**Written instruction**. From the article on failure below, write out word for word the passage between "If you move, you’ll" and "They overthink.", inclusive.

**Extract**.
((
Get Ready To Fail

Failure isn’t the opposite of success. It’s the terrain you have to cross to reach it.

FOR ORGANISATIONSFOR YOU

James

12/30/20253 min read

a close up of a computer screen with a sign on it
a close up of a computer screen with a sign on it

We don’t talk about failure very honestly.

We dress it up as “learning”, soften it into “experience”, or pretend it’s something confident people don’t really go through. But the truth is simpler — and far more useful:

If you want progress, change, or to build something meaningful, you have to be ready to fail.

Not once.
Not neatly.
But repeatedly.

Failure isn’t the opposite of success.
It’s the terrain you have to cross to reach it.

I've "failed" a lot, and it's what led me to coaching first as a client and now as the coach.

Why Failure Is Part of Any Meaningful Life

Every worthwhile ambition asks something of you:

  • changing direction in your career

  • stepping into leadership

  • building a business or project

  • setting healthier boundaries

  • living more honestly

None of those things come with certainty.

If you move, you’ll misjudge something.
If you stretch, you’ll overreach.
If you try something new, you’ll get parts of it wrong.

That’s not a flaw in the process — that is the process.

Most people don’t stay stuck because they’re incapable.
They stay stuck because they’re trying to avoid failure at all costs.

They wait.
They overthink.
They polish instead of progressing.

And in doing so, they fail anyway — just more quietly.

A Strengths-Based View of Failure

Here’s where strengths-based thinking changes everything.

When you understand your strengths, you stop interpreting failure as evidence that something is “wrong” with you. Instead, you start seeing it as information.

Strengths aren’t just what you’re good at — they’re how you naturally approach the world:

  • how you solve problems

  • how you respond under pressure

  • how you take risks

  • how you recover

When a strategy fails, it’s often not because you failed — it’s because a particular strength was:

  • overused

  • underused

  • misapplied in that context

For example:

  • High drive without pause can lead to burnout

  • Strong analysis without action can lead to stagnation

  • Big vision without structure can collapse under its own weight

Understanding your strengths gives you language for what’s happening, rather than spiralling into self-criticism.
))
**Collected data**.
((
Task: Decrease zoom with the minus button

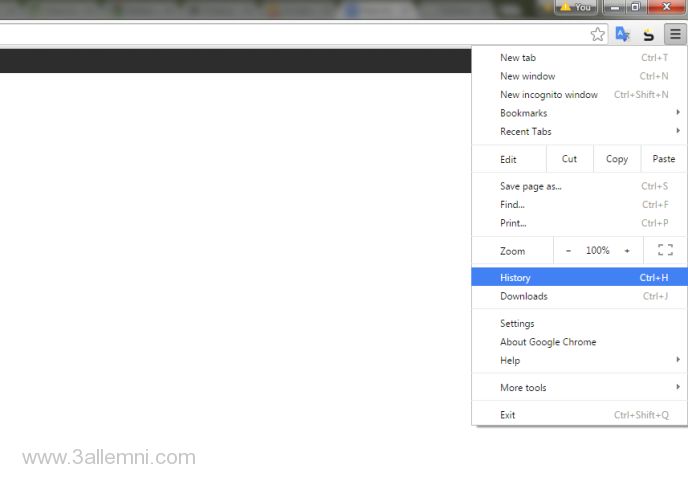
))
**Task output**.
If you move, you’ll misjudge something.
If you stretch, you’ll overreach.
If you try something new, you’ll get parts of it wrong.

That’s not a flaw in the process — that is the process.

Most people don’t stay stuck because they’re incapable.
They stay stuck because they’re trying to avoid failure at all costs.

They wait.
They overthink.